Journal of Social, Behavioral, and Health Sciences


Preexposure prophylaxis (PrEP) is a biomedical intervention to prevent the spread of HIV. Underprescribing PrEP could increase the probability of HIV exposure among serodivergent couples/partners and people who do not practice safer sex. Previous research on PrEP did not assess the association between awareness of PrEP, years of experience of the providers, provider types, and the frequency of PrEP among physicians. The purpose of this study is to test the hypothesis that awareness of PrEP, years of experience, and provider types might be predictors of the frequency of PrEP among physicians.
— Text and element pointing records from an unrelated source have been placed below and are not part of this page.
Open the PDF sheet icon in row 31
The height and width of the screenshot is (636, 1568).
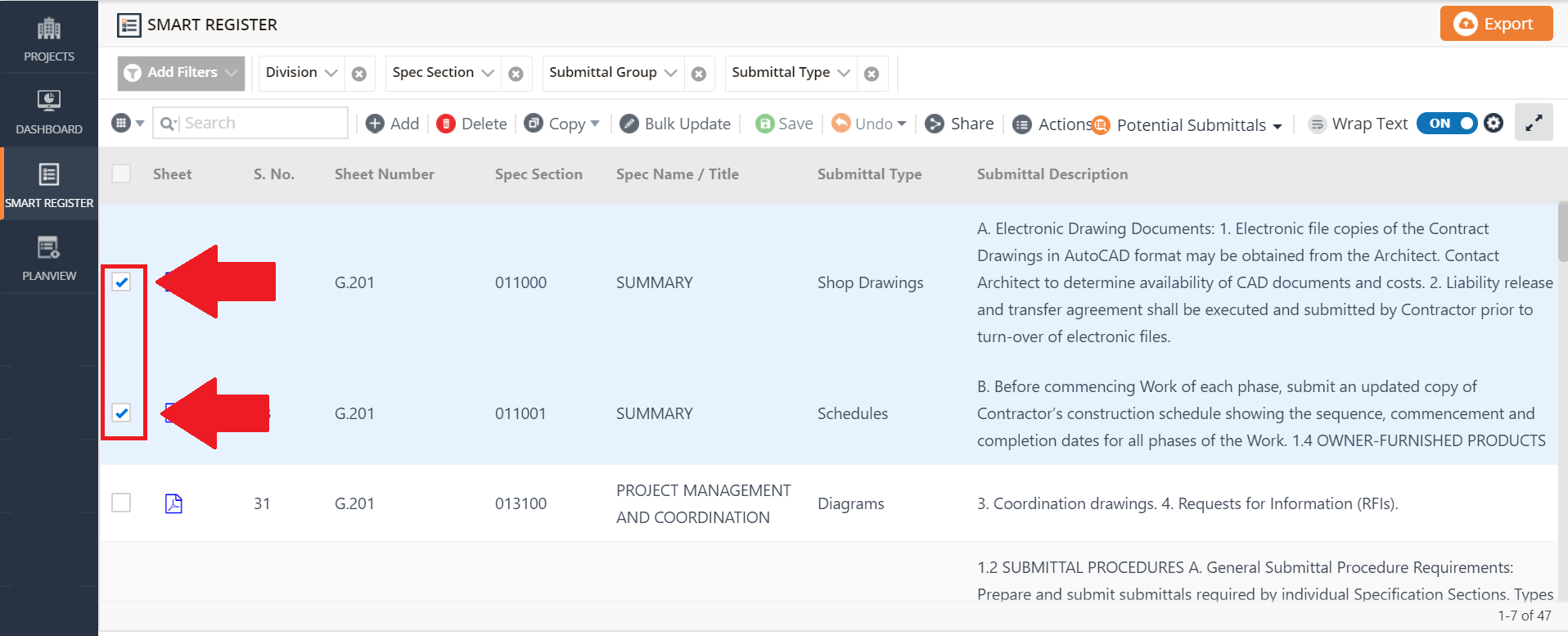pyautogui.click(x=173, y=503)
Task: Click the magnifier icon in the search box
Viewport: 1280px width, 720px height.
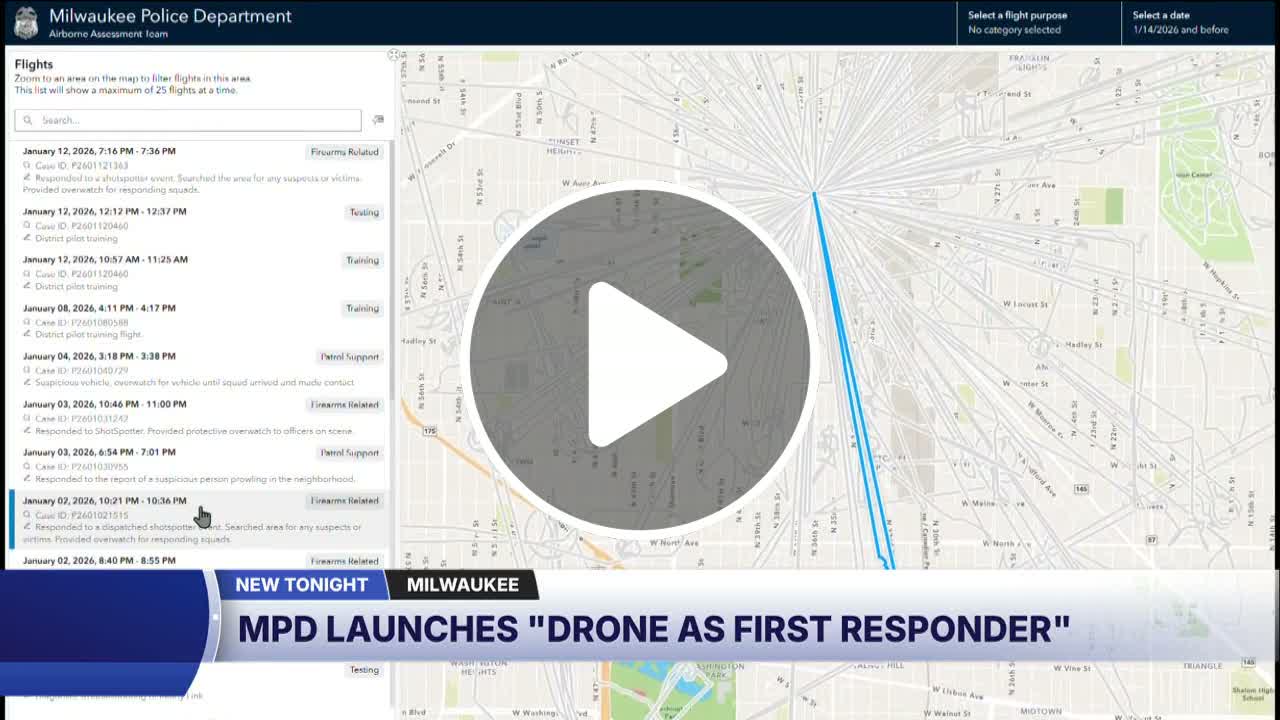Action: pos(28,120)
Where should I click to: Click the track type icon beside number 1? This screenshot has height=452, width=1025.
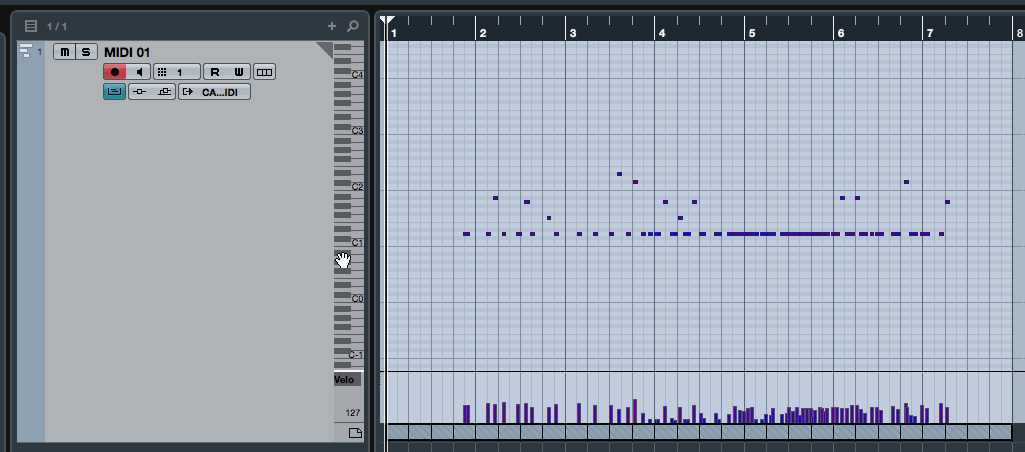26,51
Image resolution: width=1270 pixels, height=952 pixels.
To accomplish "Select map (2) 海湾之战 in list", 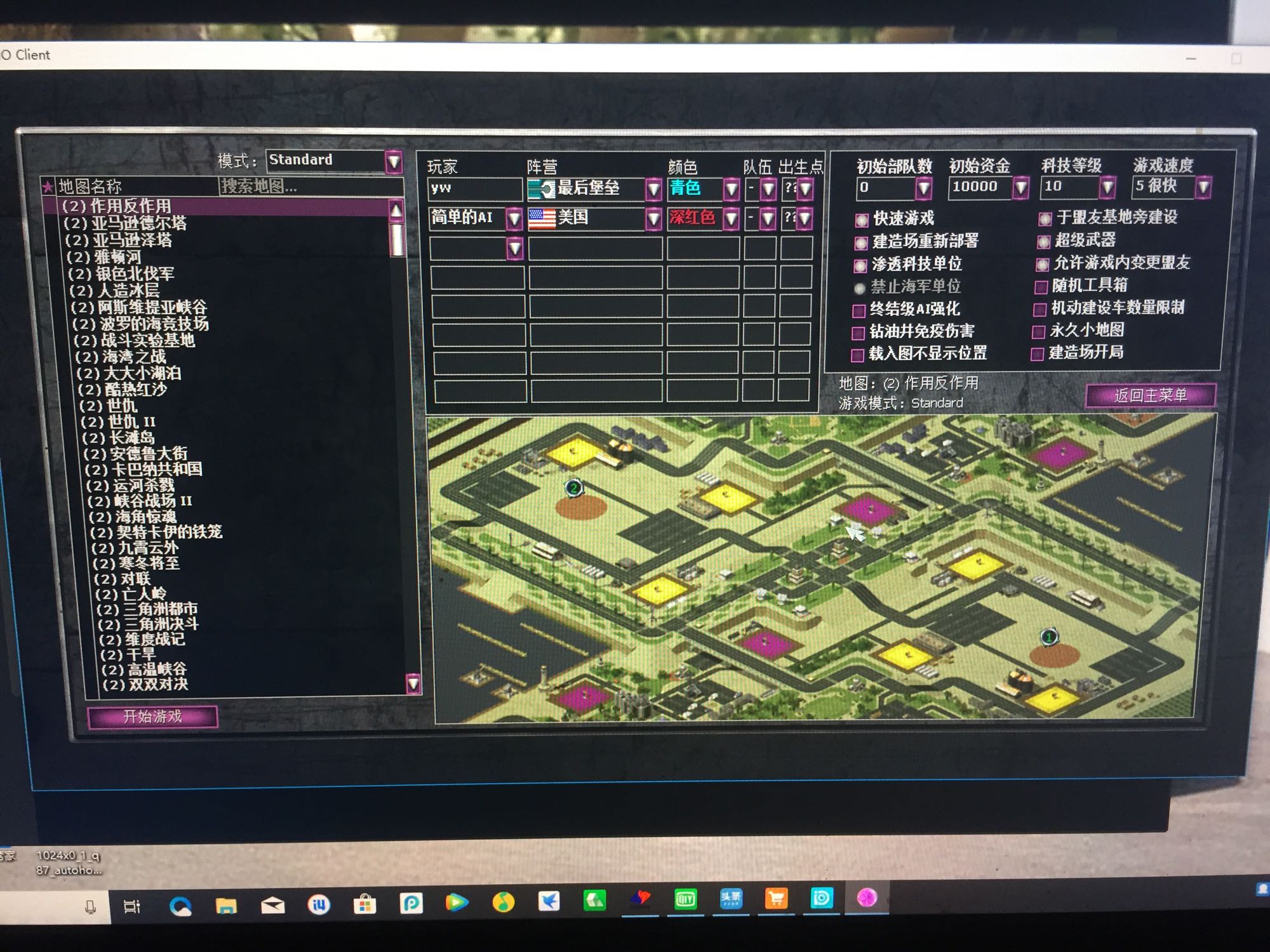I will pyautogui.click(x=121, y=357).
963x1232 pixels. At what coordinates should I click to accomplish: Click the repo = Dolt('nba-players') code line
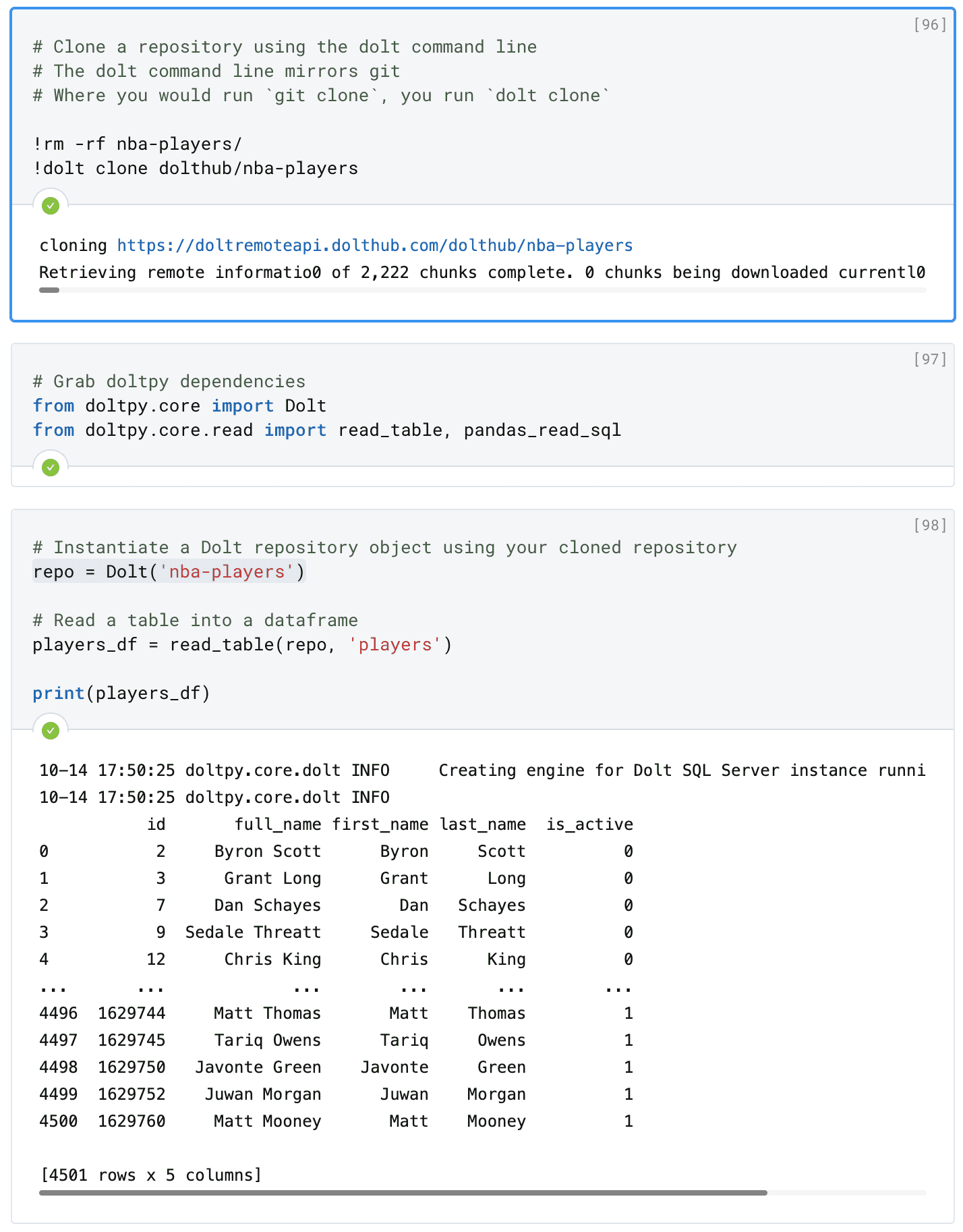coord(169,572)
Precaution adoption process model and cross-sectional design were applied to survey 100 physicians. Kendall's b correlation test and Fisher’s exact test showed that awareness was the primary barrier to prescribing PrEP at the providers’ level. Higher awareness of PrEP and years of experience were associated with the frequency of PrEP prescription. However, there was an insignificant difference between provider types and the frequency of PrEP prescription. The findings support the notion that independent from their years of experience and specialty, the more physicians know about PrEP, the more they prescribe it. The results and recommendations contribute to positive social change by providing information to develop a comprehensive PrEP education curriculum for care providers. Our findings indicate that physicians need education and training to fully understand the potential for PrEP to reduce HIV transmission.